### TASK DETAILS:
Please take the lines from the one holding "Open ExpressionEvaluator properties" through the one holding "Select the Metrik (cm/kg) unit label" in the data below and copy them exactly.

Stored records
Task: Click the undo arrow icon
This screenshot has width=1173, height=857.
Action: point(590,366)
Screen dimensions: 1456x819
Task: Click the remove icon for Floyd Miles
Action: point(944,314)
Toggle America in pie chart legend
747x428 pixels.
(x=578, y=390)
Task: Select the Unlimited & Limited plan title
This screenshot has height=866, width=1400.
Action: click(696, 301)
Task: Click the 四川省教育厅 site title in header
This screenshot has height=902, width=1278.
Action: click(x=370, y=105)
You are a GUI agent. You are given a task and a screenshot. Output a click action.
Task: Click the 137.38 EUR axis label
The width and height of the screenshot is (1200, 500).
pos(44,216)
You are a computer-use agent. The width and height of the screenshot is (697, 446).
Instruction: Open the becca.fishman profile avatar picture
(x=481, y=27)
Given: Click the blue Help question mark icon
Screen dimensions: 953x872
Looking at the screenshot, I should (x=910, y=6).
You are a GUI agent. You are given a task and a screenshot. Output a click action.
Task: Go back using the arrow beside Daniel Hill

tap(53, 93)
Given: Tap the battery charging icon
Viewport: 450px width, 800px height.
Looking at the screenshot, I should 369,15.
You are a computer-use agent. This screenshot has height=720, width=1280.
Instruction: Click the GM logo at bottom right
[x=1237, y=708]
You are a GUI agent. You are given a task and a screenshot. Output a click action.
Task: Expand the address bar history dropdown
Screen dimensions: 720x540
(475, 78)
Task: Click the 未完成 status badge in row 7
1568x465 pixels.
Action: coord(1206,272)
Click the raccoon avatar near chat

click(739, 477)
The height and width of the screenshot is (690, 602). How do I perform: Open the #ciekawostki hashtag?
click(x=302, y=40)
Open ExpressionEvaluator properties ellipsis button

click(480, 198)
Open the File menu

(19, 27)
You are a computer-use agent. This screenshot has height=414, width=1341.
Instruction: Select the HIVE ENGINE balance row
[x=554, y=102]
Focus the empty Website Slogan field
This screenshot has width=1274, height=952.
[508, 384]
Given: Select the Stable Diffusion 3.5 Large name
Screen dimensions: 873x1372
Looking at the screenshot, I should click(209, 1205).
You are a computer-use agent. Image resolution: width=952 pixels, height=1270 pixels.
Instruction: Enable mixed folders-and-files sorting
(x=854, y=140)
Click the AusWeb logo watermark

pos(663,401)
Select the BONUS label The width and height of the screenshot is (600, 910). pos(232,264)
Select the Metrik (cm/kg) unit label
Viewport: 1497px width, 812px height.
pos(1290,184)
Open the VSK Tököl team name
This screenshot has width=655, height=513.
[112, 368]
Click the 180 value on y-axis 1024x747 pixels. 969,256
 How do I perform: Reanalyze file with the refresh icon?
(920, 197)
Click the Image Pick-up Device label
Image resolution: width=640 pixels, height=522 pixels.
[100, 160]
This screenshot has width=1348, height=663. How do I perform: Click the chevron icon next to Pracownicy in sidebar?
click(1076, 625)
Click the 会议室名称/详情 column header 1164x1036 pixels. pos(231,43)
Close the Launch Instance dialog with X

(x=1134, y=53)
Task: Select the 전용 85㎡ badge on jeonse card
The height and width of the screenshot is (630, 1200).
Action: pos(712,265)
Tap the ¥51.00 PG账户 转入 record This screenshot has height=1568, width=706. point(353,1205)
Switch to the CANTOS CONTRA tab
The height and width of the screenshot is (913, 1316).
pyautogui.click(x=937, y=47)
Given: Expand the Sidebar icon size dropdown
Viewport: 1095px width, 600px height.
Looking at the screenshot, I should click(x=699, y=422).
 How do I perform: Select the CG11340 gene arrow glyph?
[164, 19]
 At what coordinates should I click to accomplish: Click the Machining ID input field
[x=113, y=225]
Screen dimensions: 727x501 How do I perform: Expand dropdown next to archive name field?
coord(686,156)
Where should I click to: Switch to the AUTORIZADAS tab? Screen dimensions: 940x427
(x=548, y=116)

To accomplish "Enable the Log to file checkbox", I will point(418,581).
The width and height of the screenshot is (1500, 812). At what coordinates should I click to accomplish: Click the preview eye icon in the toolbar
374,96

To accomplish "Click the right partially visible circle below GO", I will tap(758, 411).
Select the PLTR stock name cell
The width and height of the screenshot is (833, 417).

### RESPONSE:
Open ExpressionEvaluator properties ellipsis button

click(480, 198)
Open the File menu

(19, 27)
You are a computer-use agent. This screenshot has height=414, width=1341.
Instruction: Select the HIVE ENGINE balance row
[x=554, y=102]
Focus the empty Website Slogan field
This screenshot has width=1274, height=952.
[508, 384]
Given: Select the Stable Diffusion 3.5 Large name
Screen dimensions: 873x1372
Looking at the screenshot, I should click(209, 1205).
You are a computer-use agent. Image resolution: width=952 pixels, height=1270 pixels.
Instruction: Enable mixed folders-and-files sorting
(x=854, y=140)
Click the AusWeb logo watermark

pos(663,401)
Select the BONUS label The width and height of the screenshot is (600, 910). pos(232,264)
Select the Metrik (cm/kg) unit label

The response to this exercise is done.